Ничего удивительного. Нил часто бросал телефон где попало: на кухне или даже в машине. Иногда отключал, а потом забывал включить звонок. Но чтобы намеренно игнорировать ее звонки… До сих пор такого еще не было.

Джорджи не стала оставлять ему голосовое сообщение. Что-то ее удержало. Но Нил хотя бы увидит, что она ему звонила. Это уже немало.

Их вчерашний разговор был очень странным…

С одной стороны, человек, которого подняли с постели, всегда говорит несколько странно. Но его ответные слова, когда она спросила про мать: «В лучшем виде. Все они». Что значит «все»? На какое-то мгновение Джорджи показалось, будто он говорит о своем отце.

Отец Нила умер три года назад. Он работал мастером в железнодорожном депо. Прямо на работе у него случился инфаркт. Когда Маргарет позвонила сыну и сообщила печальную весть, Нил потом вернулся в спальню. Он молчал. Смотрел на Джорджи и молчал. Тогда она во второй раз видела его плачущим.

Джорджи пыталась рассуждать логично. Нил, конечно же, устал от дороги и от двух девочек, за которыми постоянно надо следить. Он лег спать в родительском доме, в своей старой комнате… Это могло навеять массу воспоминаний об отце.

А может, она придумывает то, чего нет? «Все они» означало – его мать, Элис и Нуми.

Джорджи отодвинула чашку с недопитым кофе и поставила мобильник на зарядку.

Сет внимательно следил за каждым ее движением.

– У тебя что, месячные на подходе?

Возможно, в других кабинетах такой вопрос сочли бы оскорбительным. Но Джорджи не обиделась. Нельзя работать с человеком бок о бок каждый день и ни разу не заикнуться о твоем предменструальном синдроме.

Или подобные разговоры нужно было оборвать еще в самом начале, очертив границы допустимых тем. Однако Джорджи не жалела, что не очертила их.

– С чего ты взял? – вопросом ответила она на вопрос Сета. – Я прекрасно себя чувствую.

– По виду не скажешь. На тебе та же одежда, что и вчера.

Джинсы. Старая футболка Нила, в которой он ходил на концерты «Металлики». Кардиган.

– Нам пора бы иметь кабинет попросторнее. Где множество белых досок для записи гениальных идей. И где так и тянет облачиться в строгую деловую одежду.

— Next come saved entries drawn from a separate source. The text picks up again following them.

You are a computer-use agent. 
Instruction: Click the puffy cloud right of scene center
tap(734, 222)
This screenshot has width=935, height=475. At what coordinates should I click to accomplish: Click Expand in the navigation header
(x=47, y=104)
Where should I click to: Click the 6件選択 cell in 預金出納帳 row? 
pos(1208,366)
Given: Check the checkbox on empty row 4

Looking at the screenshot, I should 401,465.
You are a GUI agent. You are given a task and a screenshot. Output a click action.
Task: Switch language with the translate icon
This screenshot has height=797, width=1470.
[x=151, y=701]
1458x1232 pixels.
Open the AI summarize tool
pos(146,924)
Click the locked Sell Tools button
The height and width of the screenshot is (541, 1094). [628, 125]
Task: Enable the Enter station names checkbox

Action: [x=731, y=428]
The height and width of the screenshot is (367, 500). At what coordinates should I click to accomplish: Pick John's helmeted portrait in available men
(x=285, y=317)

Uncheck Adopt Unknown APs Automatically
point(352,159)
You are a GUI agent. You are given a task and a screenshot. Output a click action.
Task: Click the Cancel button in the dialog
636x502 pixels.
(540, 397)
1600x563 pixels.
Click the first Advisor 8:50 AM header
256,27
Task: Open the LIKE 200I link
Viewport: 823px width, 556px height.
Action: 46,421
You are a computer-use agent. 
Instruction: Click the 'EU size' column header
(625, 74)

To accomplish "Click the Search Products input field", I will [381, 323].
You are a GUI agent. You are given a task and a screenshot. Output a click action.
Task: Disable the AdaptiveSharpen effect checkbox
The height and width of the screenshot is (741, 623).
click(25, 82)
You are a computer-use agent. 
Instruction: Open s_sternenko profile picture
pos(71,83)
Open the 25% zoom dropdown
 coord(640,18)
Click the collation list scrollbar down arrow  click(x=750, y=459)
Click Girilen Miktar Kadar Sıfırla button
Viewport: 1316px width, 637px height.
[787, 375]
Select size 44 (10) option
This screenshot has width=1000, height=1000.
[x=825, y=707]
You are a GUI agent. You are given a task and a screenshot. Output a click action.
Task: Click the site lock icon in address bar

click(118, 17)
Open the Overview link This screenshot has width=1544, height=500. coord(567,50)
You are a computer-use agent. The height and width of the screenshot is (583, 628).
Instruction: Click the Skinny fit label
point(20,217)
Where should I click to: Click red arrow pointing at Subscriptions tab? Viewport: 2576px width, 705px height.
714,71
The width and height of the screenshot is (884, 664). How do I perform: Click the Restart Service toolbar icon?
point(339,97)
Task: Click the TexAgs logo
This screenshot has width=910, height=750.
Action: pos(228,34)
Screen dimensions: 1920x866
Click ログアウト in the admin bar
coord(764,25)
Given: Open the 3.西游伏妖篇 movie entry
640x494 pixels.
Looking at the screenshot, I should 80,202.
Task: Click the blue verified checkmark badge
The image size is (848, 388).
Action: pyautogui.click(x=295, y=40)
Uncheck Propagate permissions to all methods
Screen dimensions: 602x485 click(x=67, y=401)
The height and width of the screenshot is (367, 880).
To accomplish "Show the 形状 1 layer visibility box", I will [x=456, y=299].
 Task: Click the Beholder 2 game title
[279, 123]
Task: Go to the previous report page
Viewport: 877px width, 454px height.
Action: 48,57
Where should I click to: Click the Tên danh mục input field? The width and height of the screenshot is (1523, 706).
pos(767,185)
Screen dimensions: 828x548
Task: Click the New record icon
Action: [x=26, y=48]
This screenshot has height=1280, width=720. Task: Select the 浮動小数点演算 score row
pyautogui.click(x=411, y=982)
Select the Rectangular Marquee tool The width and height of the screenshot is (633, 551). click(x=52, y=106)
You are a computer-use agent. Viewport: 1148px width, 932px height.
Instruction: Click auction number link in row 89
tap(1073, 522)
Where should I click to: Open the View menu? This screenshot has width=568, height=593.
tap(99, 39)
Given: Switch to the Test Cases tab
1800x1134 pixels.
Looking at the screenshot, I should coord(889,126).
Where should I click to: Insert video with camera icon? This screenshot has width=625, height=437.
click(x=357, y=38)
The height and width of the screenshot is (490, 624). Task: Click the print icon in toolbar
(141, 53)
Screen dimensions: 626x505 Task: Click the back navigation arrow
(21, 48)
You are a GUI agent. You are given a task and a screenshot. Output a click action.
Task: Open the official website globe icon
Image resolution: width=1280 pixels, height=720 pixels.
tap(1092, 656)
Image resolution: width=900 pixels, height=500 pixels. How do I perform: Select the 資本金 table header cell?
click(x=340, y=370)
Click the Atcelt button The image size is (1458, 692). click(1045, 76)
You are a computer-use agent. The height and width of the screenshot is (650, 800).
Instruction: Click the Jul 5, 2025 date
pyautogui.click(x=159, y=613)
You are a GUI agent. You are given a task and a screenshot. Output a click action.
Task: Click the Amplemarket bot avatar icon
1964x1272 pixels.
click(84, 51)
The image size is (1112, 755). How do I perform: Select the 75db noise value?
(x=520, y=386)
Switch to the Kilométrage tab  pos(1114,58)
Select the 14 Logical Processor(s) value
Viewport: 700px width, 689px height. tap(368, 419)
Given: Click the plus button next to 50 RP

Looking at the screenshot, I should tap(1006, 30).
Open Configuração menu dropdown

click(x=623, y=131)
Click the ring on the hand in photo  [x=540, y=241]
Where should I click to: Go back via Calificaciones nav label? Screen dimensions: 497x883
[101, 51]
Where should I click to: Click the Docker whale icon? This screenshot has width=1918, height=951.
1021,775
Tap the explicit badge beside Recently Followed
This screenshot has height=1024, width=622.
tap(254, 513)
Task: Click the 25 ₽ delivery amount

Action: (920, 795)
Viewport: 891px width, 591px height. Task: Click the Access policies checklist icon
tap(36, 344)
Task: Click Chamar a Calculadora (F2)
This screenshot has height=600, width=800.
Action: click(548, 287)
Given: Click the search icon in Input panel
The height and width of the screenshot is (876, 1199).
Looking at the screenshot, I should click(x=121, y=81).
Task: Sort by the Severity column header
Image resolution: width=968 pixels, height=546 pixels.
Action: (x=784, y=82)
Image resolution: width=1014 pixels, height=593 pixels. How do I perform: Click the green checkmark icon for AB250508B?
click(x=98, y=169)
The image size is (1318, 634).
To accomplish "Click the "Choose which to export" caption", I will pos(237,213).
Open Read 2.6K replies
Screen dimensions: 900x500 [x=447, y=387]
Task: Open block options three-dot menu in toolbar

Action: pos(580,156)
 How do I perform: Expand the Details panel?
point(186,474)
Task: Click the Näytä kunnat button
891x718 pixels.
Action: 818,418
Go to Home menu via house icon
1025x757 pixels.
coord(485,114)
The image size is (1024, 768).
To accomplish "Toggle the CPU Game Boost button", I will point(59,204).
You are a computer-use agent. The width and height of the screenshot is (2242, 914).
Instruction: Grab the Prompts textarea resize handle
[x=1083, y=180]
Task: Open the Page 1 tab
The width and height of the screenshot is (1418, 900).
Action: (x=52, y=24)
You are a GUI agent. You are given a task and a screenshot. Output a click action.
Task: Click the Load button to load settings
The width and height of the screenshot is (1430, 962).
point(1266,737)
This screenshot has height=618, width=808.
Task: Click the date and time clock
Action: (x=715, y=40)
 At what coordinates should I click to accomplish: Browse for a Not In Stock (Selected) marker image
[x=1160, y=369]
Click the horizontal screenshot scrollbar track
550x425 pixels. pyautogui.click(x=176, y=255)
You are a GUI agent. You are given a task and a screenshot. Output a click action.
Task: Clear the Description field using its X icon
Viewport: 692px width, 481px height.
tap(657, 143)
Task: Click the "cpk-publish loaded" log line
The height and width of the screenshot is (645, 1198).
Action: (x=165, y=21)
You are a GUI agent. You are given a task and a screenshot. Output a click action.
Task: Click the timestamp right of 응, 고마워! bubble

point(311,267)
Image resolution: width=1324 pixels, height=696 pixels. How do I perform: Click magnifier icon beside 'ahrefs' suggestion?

– Точно. Ты и вчера была во всем этом, – будто не слыша ее, сказал Сет. – И еще вчера эта одежда выглядела очень уныло.

Джорджи шумно выдохнула:

– Вчера я заехала к матери на обед. Очень устала и заночевала у нее. Тебе еще повезло, что утром я приняла душ.

Она вымылась шампунем Хизер, и теперь от ее волос пахло инеем.

– Говоришь, заехала к матери на обед? И выпила лишнее, после чего не решилась сесть за руль?

– Сет, ты чем слушаешь? Я же тебе сказала, что очень устала и осталась ночевать.

Сет сощурился и посмотрел на нее:

– Ты и сейчас выглядишь усталой.

Джорджи нахмурилась. Сам Сет был образцом свежести и бодрости. Клетчатая хлопчатобумажная рубашка, золотисто-коричневые брюки с высокими отворотами, открывающими голые лодыжки, замшевые спортивные туфли. Казалось, он только что вышел из магазина сети «Банановая республика». Или ей только казалось. Джорджи уже забыла, когда в последний раз бывала в этих магазинах. Сейчас всю одежду она заказывала через Интернет, и то когда старая приходила в негодность.

А вот Сет всегда следил за собой. И с годами его внимание к своей внешности становилось все пристальнее. Удивительно, но он совсем не менялся. Не постарел ни на один день с тех самых пор, как они с Джорджи впервые встретились в далеком 1994 году.

Первый раз она увидела Сета сидящим на столе у симпатичной девицы. Он болтал ногами и поигрывал локонами хозяйки стола. Тогда Джорджи не придала этому значения. Увидев девицу, она обрадовалась. Значит, женский пол допущен в это святилище, именуемое редакцией «Спуна»[4].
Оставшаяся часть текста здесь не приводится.